La prima, l’immigrazione, è un fenomeno che affonda le sue radici (esattamente come quelle del manifesto degli iniziativisti), nella profondità dei compiti che lo Stato ha avocato a sé, in primis quelli legati al welfare. Questi compiti sono finanziati dallo Stato attraverso le tasse, cioè attraverso la violazione sistematica della proprietà privata dei cittadini. La scusa, lo sappiamo, è sempre quella di dover offrire servizi e soddisfare bisogni, che spesso, ahimé, non coincidono però con quelli di chi dovrebbe ringraziare per tanta premura. È dunque naturale che i cittadini si sentano buggerati se hanno la sensazione o addirittura le prove che i soldi sottratti loro con un atto coercitivo siano utilizzati a vantaggio di altri, soprattutto se al riparo dalla stessa coercizione e per lo più stranieri.

Il secondo, il frontalierato, è invece inquadrabile come libera scelta di un servizio, piuttosto che di una qualsiasi merce. Lo so che esso può avere risvolti negativi per i lavoratori indigeni coinvolti nel fenomeno, esattamente come l’acquisto di merce a basso costo da altri paesi ha fatto chiudere aziende svizzere o ne impedisce lo sviluppo in quello specifico settore. Non per questo abbiamo smesso di acquistare quelle merci dai paesi che le producono. E non mi è mai capitato che qualche burocrate si sia frapposto al mio acquisto di pile cinesi intimandomi di dare la precedenza a quelle prodotte in Svizzera. I frontalieri, come del resto i padroncini, non sono degli immigrati, ma dei fornitori di servizi, che arrivano, lavorano e la sera tornano a casa loro.

Ovviamente si può decidere di frapporre qualsiasi ostacolo al libero scambio di merci e servizi, ma, a parte il problema, affatto secondario, della violazione della libertà di ognuno di scambiare con chiunque egli lo desideri i frutti del proprio lavoro, il protezionismo non è mai la soluzione dei problemi, anzi. A volte mi capita di accompagnare mia moglie negli approvvigionamenti del sabato. Ho potuto constatare che da quando il mercato alimentare è stato aperto alla concorrenza dei grandi gruppi stranieri, i prezzi di molti prodotti alimentari sono diventati molto più abbordabili. Al punto da poter affermare, senza tema di smentite, che non sono le spese per il vitto quelle che mettono oggi in crisi i bilanci familiari.

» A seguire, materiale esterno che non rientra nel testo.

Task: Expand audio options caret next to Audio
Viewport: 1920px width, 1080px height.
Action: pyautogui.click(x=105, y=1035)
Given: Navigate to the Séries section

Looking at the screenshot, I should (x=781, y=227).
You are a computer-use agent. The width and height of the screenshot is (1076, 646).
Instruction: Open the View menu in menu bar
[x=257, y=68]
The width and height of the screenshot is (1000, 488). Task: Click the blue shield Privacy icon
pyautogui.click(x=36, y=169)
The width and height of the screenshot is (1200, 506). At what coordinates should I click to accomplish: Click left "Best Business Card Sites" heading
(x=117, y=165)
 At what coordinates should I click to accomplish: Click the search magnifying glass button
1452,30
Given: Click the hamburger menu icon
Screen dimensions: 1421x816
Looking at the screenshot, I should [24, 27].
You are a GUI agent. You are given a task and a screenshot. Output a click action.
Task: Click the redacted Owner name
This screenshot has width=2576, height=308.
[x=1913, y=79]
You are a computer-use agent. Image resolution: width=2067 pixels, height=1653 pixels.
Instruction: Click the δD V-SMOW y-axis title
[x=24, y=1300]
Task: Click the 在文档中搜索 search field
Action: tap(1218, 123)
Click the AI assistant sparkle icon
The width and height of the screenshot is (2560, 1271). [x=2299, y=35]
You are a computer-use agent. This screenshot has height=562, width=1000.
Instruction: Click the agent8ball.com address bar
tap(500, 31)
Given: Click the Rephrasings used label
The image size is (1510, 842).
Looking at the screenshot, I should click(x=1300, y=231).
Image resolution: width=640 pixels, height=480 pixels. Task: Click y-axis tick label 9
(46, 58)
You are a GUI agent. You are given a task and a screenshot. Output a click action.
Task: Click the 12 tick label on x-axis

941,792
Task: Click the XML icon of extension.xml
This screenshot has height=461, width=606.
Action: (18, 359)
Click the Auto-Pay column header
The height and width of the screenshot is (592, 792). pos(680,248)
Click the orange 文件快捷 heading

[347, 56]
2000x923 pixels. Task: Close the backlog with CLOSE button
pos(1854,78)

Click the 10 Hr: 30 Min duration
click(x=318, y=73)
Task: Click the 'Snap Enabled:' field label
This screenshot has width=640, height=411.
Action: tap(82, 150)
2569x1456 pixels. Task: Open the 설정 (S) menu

Poi torni a casa e ti confronti con una serie di bollette relative a servizi gestiti in condizioni di monopolio o di “falsa concorrenza”, come ad esempio i premi di cassa malati, dove la scelta della propria compagnia di assicurazione avviene all’interno di un recinto i cui paletti sono stati piantati dalle case farmaceutiche e dalla lobby medica. Fai due conti e ti accorgi quanto siano vere le ragioni addotte dai lavoratori indigeni per ricevere un salario all’altezza del costo della vita in Svizzera. Mi chiedo: ma perché ciò che ha cominciato a funzionare così bene nell’alimentare non può funzionare altrettanto bene in altri settori protetti? Perché solo le aziende, specie quelle più confrontate con una feroce concorrenza internazionale e un’economia incerta, dovrebbero farsi carico totalmente di questo problema? A questa domanda, penso plausibile, l’iniziativa non dà una risposta. Per questo non ho intenzione di premiarla con il mio voto.